▶ _WORK TO BE COMPLETED_: The reply should give back every entry exactly as written.

*** RECORDED INFORMATION Section Begins ***

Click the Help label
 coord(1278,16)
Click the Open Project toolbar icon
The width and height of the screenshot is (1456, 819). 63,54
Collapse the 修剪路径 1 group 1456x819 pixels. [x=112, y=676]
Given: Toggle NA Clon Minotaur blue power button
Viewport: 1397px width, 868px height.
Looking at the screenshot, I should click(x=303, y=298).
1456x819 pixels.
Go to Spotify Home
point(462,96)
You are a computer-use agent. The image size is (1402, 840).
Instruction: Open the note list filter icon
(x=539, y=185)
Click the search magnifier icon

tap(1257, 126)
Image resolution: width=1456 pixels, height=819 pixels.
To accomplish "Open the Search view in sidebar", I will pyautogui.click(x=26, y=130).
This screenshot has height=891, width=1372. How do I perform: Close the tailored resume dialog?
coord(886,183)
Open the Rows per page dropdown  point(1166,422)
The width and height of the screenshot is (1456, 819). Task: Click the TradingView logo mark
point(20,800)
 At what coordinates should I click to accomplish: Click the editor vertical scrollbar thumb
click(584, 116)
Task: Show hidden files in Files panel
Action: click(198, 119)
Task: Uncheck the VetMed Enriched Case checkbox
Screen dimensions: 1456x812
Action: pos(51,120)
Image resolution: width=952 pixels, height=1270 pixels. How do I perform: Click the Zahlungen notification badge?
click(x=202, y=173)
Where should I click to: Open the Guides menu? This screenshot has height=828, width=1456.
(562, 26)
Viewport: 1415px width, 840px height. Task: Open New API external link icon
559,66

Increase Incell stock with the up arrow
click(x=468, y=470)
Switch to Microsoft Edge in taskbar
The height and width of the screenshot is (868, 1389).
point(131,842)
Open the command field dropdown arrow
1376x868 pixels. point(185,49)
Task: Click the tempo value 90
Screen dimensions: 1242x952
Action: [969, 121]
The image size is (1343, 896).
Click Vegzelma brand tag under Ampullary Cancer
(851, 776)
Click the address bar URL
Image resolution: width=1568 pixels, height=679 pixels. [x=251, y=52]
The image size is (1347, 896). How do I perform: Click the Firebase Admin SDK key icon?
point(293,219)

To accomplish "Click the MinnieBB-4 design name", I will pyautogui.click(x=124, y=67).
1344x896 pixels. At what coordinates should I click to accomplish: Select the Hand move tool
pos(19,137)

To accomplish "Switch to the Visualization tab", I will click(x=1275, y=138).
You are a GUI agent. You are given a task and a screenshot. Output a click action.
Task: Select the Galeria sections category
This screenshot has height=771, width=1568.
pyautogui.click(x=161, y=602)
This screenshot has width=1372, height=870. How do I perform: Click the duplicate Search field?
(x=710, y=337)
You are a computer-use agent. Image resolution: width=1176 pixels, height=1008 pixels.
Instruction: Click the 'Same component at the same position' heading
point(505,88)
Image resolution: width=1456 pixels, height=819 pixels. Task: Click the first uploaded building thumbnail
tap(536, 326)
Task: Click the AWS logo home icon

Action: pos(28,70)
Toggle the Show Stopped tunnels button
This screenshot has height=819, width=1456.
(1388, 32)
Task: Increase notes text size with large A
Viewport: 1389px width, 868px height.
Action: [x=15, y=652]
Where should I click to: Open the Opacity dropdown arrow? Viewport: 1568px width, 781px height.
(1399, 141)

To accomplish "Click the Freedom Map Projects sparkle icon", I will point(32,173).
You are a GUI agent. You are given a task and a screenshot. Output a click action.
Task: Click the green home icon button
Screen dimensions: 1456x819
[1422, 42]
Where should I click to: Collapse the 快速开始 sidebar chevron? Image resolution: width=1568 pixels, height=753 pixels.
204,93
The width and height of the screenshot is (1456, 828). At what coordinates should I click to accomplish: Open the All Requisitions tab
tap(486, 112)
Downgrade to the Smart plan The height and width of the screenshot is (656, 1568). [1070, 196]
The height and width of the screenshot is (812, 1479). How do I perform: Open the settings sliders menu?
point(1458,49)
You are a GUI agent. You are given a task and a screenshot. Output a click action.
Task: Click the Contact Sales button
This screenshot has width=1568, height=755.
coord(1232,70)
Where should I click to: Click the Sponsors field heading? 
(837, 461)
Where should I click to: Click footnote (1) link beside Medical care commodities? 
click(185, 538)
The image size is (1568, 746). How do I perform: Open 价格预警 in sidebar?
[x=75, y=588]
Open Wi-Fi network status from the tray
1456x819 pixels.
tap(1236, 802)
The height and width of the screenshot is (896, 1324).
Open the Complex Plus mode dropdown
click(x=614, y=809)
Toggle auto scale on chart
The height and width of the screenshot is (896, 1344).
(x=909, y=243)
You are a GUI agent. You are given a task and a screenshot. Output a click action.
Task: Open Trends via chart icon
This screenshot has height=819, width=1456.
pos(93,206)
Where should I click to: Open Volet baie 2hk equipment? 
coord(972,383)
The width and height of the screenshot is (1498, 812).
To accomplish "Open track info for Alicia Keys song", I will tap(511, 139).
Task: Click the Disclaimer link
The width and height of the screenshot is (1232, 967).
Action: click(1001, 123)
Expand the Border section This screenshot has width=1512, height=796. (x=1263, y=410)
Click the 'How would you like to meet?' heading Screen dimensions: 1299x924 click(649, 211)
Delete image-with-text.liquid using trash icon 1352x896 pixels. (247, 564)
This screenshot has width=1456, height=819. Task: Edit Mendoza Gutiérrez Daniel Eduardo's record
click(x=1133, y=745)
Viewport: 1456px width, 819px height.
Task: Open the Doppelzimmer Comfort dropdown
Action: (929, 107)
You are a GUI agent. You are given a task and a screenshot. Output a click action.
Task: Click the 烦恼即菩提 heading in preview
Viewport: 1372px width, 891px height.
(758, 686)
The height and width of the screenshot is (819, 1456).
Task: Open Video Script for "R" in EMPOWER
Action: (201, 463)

*** RECORDED INFORMATION Section Ends ***

▶ _RESPONSE AREA_:
Click the Help label
 coord(1278,16)
Click the Open Project toolbar icon
The width and height of the screenshot is (1456, 819). 63,54
Collapse the 修剪路径 1 group 1456x819 pixels. [x=112, y=676]
Given: Toggle NA Clon Minotaur blue power button
Viewport: 1397px width, 868px height.
Looking at the screenshot, I should click(x=303, y=298).
1456x819 pixels.
Go to Spotify Home
point(462,96)
You are a computer-use agent. The image size is (1402, 840).
Instruction: Open the note list filter icon
(x=539, y=185)
Click the search magnifier icon

tap(1257, 126)
Image resolution: width=1456 pixels, height=819 pixels.
To accomplish "Open the Search view in sidebar", I will pyautogui.click(x=26, y=130).
This screenshot has height=891, width=1372. How do I perform: Close the tailored resume dialog?
coord(886,183)
Open the Rows per page dropdown  point(1166,422)
The width and height of the screenshot is (1456, 819). Task: Click the TradingView logo mark
point(20,800)
 At what coordinates should I click to accomplish: Click the editor vertical scrollbar thumb
click(584, 116)
Task: Show hidden files in Files panel
Action: click(198, 119)
Task: Uncheck the VetMed Enriched Case checkbox
Screen dimensions: 1456x812
Action: pos(51,120)
Image resolution: width=952 pixels, height=1270 pixels. How do I perform: Click the Zahlungen notification badge?
click(x=202, y=173)
Where should I click to: Open the Guides menu? This screenshot has height=828, width=1456.
(562, 26)
Viewport: 1415px width, 840px height. Task: Open New API external link icon
559,66

Increase Incell stock with the up arrow
click(x=468, y=470)
Switch to Microsoft Edge in taskbar
The height and width of the screenshot is (868, 1389).
point(131,842)
Open the command field dropdown arrow
1376x868 pixels. point(185,49)
Task: Click the tempo value 90
Screen dimensions: 1242x952
Action: [969, 121]
The image size is (1343, 896).
Click Vegzelma brand tag under Ampullary Cancer
(851, 776)
Click the address bar URL
Image resolution: width=1568 pixels, height=679 pixels. [x=251, y=52]
The image size is (1347, 896). How do I perform: Click the Firebase Admin SDK key icon?
point(293,219)

To accomplish "Click the MinnieBB-4 design name", I will pyautogui.click(x=124, y=67).
1344x896 pixels. At what coordinates should I click to accomplish: Select the Hand move tool
pos(19,137)

To accomplish "Switch to the Visualization tab", I will click(x=1275, y=138).
You are a GUI agent. You are given a task and a screenshot. Output a click action.
Task: Select the Galeria sections category
This screenshot has height=771, width=1568.
pyautogui.click(x=161, y=602)
This screenshot has width=1372, height=870. How do I perform: Click the duplicate Search field?
(x=710, y=337)
You are a computer-use agent. Image resolution: width=1176 pixels, height=1008 pixels.
Instruction: Click the 'Same component at the same position' heading
point(505,88)
Image resolution: width=1456 pixels, height=819 pixels. Task: Click the first uploaded building thumbnail
tap(536, 326)
Task: Click the AWS logo home icon

Action: pos(28,70)
Toggle the Show Stopped tunnels button
This screenshot has height=819, width=1456.
(1388, 32)
Task: Increase notes text size with large A
Viewport: 1389px width, 868px height.
Action: [x=15, y=652]
Where should I click to: Open the Opacity dropdown arrow? Viewport: 1568px width, 781px height.
(1399, 141)

To accomplish "Click the Freedom Map Projects sparkle icon", I will point(32,173).
You are a GUI agent. You are given a task and a screenshot. Output a click action.
Task: Click the green home icon button
Screen dimensions: 1456x819
[1422, 42]
Where should I click to: Collapse the 快速开始 sidebar chevron? Image resolution: width=1568 pixels, height=753 pixels.
204,93
The width and height of the screenshot is (1456, 828). At what coordinates should I click to accomplish: Open the All Requisitions tab
tap(486, 112)
Downgrade to the Smart plan The height and width of the screenshot is (656, 1568). [1070, 196]
The height and width of the screenshot is (812, 1479). How do I perform: Open the settings sliders menu?
point(1458,49)
You are a GUI agent. You are given a task and a screenshot. Output a click action.
Task: Click the Contact Sales button
This screenshot has width=1568, height=755.
coord(1232,70)
Where should I click to: Click the Sponsors field heading? 
(837, 461)
Where should I click to: Click footnote (1) link beside Medical care commodities? 
click(185, 538)
The image size is (1568, 746). How do I perform: Open 价格预警 in sidebar?
[x=75, y=588]
Open Wi-Fi network status from the tray
1456x819 pixels.
tap(1236, 802)
The height and width of the screenshot is (896, 1324).
Open the Complex Plus mode dropdown
click(x=614, y=809)
Toggle auto scale on chart
The height and width of the screenshot is (896, 1344).
(x=909, y=243)
You are a GUI agent. You are given a task and a screenshot. Output a click action.
Task: Open Trends via chart icon
This screenshot has height=819, width=1456.
pos(93,206)
Where should I click to: Open Volet baie 2hk equipment? 
coord(972,383)
The width and height of the screenshot is (1498, 812).
To accomplish "Open track info for Alicia Keys song", I will tap(511, 139).
Task: Click the Disclaimer link
The width and height of the screenshot is (1232, 967).
Action: click(1001, 123)
Expand the Border section This screenshot has width=1512, height=796. (x=1263, y=410)
Click the 'How would you like to meet?' heading Screen dimensions: 1299x924 click(649, 211)
Delete image-with-text.liquid using trash icon 1352x896 pixels. (247, 564)
This screenshot has width=1456, height=819. Task: Edit Mendoza Gutiérrez Daniel Eduardo's record
click(x=1133, y=745)
Viewport: 1456px width, 819px height.
Task: Open the Doppelzimmer Comfort dropdown
Action: (929, 107)
You are a GUI agent. You are given a task and a screenshot. Output a click action.
Task: Click the 烦恼即菩提 heading in preview
Viewport: 1372px width, 891px height.
(758, 686)
The height and width of the screenshot is (819, 1456).
Task: Open Video Script for "R" in EMPOWER
Action: (201, 463)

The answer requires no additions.